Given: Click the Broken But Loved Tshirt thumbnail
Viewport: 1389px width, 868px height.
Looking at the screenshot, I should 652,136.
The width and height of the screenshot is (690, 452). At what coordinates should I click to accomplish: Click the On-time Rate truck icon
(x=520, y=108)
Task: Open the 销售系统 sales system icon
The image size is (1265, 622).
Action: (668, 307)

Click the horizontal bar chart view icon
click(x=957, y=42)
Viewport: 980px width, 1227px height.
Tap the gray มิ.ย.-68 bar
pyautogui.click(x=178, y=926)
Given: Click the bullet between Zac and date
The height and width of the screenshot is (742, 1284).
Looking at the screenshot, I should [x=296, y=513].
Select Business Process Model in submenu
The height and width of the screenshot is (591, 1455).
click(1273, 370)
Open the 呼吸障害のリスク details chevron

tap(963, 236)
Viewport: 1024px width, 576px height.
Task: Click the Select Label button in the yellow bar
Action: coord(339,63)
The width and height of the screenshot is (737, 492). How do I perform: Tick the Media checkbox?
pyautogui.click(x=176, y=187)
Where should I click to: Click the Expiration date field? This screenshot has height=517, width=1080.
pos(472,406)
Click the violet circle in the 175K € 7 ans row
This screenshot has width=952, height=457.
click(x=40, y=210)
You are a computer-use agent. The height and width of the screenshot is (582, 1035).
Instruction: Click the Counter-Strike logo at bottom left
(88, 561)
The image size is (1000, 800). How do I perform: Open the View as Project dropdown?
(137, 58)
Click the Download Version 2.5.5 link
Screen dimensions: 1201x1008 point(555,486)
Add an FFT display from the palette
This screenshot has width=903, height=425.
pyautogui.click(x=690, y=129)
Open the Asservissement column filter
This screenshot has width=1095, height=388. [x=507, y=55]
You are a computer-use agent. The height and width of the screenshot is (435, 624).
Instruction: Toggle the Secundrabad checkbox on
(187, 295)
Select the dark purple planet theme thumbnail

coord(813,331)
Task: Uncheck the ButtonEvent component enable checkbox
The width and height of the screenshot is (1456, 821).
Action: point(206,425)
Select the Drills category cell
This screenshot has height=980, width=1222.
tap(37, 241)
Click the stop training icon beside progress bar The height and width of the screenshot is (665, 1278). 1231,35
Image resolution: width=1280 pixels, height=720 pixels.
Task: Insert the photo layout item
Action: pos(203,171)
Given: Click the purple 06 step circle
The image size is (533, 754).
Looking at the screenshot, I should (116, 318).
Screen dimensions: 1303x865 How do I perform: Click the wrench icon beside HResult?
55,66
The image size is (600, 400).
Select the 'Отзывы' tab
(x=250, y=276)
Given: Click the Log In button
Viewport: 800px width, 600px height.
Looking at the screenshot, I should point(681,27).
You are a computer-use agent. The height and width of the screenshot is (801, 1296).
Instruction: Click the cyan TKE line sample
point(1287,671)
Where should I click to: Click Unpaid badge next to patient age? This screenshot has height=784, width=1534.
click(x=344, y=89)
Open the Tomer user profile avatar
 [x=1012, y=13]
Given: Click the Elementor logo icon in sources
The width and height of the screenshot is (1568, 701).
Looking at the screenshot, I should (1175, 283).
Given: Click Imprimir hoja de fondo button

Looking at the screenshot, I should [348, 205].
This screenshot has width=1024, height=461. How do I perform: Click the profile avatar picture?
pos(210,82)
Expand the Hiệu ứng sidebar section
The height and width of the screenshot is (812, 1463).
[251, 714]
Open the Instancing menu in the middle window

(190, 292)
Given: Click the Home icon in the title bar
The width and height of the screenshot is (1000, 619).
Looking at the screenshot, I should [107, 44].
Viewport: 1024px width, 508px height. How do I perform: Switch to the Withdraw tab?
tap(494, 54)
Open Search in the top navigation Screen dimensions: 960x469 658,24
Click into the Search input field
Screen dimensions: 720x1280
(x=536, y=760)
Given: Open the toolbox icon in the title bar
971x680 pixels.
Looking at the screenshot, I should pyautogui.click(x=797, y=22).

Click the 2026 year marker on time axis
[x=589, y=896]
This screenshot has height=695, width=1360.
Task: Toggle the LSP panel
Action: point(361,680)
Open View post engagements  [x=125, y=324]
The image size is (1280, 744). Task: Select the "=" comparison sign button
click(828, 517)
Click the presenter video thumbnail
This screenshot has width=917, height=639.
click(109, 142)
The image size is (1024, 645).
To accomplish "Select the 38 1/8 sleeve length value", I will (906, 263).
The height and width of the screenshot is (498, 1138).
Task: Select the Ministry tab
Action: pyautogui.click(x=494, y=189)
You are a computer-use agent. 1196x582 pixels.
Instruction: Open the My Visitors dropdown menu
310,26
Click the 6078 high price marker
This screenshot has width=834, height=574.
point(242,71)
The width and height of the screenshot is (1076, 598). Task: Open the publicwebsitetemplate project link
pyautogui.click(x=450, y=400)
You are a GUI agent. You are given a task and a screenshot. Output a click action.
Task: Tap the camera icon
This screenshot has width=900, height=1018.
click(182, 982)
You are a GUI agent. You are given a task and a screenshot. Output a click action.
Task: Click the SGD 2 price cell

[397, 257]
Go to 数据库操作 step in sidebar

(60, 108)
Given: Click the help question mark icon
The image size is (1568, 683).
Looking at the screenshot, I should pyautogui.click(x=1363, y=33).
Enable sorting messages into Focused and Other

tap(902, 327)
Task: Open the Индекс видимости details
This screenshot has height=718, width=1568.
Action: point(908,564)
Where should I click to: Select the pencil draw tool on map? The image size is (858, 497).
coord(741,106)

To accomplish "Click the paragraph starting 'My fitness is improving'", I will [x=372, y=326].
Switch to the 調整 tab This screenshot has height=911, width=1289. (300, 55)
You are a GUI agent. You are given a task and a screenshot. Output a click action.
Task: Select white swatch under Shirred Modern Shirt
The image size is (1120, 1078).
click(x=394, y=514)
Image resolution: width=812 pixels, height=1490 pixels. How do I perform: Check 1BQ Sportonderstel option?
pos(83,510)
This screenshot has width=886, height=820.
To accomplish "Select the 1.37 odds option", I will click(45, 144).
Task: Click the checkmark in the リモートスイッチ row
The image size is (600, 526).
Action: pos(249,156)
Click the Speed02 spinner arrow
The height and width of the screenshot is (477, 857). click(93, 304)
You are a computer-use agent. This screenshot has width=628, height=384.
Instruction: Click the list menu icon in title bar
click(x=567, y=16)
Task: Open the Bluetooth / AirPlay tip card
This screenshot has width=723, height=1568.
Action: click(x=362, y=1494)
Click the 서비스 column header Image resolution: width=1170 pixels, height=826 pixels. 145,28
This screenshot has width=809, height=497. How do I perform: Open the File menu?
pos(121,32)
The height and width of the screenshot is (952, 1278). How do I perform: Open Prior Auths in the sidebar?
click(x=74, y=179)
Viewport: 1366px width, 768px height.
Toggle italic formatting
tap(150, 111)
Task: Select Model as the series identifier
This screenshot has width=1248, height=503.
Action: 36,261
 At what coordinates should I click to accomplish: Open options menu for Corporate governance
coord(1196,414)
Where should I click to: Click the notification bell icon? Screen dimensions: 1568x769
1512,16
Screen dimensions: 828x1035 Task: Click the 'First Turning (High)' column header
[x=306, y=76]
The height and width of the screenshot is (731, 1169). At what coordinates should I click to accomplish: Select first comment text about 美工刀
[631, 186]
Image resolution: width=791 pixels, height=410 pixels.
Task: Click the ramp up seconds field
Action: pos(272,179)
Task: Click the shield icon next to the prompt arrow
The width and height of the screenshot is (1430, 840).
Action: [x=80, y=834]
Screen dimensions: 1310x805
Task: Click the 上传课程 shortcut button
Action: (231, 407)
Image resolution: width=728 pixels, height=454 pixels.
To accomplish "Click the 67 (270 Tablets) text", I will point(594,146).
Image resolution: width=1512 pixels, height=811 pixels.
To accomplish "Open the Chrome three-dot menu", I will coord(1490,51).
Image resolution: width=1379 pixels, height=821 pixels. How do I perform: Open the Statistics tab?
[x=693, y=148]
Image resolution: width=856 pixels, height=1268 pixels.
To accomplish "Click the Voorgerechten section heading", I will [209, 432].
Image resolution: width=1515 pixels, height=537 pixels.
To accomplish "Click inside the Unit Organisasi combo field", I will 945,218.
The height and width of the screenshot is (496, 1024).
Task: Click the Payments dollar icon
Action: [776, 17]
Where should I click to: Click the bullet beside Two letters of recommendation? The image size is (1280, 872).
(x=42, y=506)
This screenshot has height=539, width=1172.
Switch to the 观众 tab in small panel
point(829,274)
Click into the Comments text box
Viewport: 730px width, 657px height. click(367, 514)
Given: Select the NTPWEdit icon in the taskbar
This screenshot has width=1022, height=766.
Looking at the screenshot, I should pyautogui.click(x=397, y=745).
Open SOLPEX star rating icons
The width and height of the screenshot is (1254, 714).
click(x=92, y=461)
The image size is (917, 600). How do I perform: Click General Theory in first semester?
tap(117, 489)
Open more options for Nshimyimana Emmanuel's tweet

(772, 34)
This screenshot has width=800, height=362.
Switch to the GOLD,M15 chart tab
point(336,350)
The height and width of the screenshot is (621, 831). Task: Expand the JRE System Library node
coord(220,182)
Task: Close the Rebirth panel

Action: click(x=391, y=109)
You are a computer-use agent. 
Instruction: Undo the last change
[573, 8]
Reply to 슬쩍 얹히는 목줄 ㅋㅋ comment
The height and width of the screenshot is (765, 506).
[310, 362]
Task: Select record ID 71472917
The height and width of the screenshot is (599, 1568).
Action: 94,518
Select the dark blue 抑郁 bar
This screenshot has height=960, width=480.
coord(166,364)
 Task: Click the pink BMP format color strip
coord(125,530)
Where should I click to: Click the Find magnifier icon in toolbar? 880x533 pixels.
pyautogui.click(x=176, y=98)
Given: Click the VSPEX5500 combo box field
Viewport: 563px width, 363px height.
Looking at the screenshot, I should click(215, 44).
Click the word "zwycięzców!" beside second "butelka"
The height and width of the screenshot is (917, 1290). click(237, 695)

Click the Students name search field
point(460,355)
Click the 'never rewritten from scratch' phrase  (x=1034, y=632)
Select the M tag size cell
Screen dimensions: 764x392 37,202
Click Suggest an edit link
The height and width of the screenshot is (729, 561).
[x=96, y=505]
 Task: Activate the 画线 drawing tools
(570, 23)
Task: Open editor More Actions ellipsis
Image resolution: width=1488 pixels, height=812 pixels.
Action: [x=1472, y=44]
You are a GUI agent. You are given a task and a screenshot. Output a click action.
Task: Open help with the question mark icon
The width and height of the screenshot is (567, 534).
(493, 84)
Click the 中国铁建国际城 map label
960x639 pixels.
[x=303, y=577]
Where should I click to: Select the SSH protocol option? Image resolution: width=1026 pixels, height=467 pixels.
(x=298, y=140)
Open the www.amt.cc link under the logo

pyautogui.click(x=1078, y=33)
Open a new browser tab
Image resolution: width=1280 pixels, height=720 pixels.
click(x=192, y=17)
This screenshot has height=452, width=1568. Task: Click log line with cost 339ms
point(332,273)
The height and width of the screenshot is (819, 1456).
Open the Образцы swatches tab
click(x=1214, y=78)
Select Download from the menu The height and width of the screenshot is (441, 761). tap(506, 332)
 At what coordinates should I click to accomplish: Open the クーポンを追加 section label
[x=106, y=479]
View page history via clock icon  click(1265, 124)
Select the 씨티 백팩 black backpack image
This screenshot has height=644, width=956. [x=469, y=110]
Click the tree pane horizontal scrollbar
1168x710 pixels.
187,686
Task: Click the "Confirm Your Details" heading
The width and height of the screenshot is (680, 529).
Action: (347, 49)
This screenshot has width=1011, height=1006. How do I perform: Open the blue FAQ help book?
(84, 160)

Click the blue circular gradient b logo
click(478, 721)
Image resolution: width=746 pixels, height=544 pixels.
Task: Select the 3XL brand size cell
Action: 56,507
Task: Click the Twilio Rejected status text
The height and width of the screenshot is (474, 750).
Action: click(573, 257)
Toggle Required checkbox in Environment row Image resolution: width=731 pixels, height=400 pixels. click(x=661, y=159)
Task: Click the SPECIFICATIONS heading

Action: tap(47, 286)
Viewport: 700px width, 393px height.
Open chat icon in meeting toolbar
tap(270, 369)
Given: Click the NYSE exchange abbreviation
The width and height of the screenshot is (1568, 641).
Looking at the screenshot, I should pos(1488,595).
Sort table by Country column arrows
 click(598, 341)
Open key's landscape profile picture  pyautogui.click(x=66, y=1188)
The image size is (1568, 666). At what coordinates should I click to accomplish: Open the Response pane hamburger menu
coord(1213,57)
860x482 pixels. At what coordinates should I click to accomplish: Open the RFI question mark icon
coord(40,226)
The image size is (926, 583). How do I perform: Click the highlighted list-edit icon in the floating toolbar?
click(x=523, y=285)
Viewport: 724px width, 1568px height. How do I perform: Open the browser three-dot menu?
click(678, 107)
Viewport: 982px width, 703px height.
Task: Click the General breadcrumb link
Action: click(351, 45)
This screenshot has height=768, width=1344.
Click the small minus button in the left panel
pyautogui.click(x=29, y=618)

☆ ☆ ☆ ☆ ☆

After going through the entries, say how many lines contain the string "from". Nothing else belongs in the reply.

3